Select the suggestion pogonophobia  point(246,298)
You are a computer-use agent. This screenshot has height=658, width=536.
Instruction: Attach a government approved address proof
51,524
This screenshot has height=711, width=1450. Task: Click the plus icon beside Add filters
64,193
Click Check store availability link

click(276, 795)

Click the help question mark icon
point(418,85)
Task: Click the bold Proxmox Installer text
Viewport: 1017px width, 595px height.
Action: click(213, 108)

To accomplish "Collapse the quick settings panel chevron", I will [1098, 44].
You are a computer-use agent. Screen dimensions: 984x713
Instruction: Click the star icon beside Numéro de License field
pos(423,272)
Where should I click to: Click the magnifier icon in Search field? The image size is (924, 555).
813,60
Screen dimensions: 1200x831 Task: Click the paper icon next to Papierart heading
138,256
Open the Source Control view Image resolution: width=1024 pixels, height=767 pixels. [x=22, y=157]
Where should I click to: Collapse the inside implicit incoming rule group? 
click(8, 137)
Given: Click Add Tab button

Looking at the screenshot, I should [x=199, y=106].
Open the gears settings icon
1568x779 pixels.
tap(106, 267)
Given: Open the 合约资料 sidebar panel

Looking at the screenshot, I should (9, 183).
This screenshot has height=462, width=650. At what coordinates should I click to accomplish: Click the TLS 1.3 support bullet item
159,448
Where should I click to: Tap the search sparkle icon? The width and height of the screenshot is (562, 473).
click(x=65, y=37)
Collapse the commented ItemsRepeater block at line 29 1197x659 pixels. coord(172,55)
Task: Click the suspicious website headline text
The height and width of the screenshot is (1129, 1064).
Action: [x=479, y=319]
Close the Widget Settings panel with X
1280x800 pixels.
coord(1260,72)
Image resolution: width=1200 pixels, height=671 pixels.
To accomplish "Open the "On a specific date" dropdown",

[What you are asked to do]
Transcribe the data above exactly as it reads.

[Solution for this task]
Select the suggestion pogonophobia  point(246,298)
You are a computer-use agent. This screenshot has height=658, width=536.
Instruction: Attach a government approved address proof
51,524
This screenshot has height=711, width=1450. Task: Click the plus icon beside Add filters
64,193
Click Check store availability link

click(276, 795)

Click the help question mark icon
point(418,85)
Task: Click the bold Proxmox Installer text
Viewport: 1017px width, 595px height.
Action: click(213, 108)

To accomplish "Collapse the quick settings panel chevron", I will [1098, 44].
You are a computer-use agent. Screen dimensions: 984x713
Instruction: Click the star icon beside Numéro de License field
pos(423,272)
Where should I click to: Click the magnifier icon in Search field? The image size is (924, 555).
813,60
Screen dimensions: 1200x831 Task: Click the paper icon next to Papierart heading
138,256
Open the Source Control view Image resolution: width=1024 pixels, height=767 pixels. [x=22, y=157]
Where should I click to: Collapse the inside implicit incoming rule group? 
click(8, 137)
Given: Click Add Tab button

Looking at the screenshot, I should [x=199, y=106].
Open the gears settings icon
1568x779 pixels.
tap(106, 267)
Given: Open the 合约资料 sidebar panel

Looking at the screenshot, I should (9, 183).
This screenshot has height=462, width=650. At what coordinates should I click to accomplish: Click the TLS 1.3 support bullet item
159,448
Where should I click to: Tap the search sparkle icon? The width and height of the screenshot is (562, 473).
click(x=65, y=37)
Collapse the commented ItemsRepeater block at line 29 1197x659 pixels. coord(172,55)
Task: Click the suspicious website headline text
The height and width of the screenshot is (1129, 1064).
Action: [x=479, y=319]
Close the Widget Settings panel with X
1280x800 pixels.
coord(1260,72)
Image resolution: width=1200 pixels, height=671 pixels.
To accomplish "Open the "On a specific date" dropdown",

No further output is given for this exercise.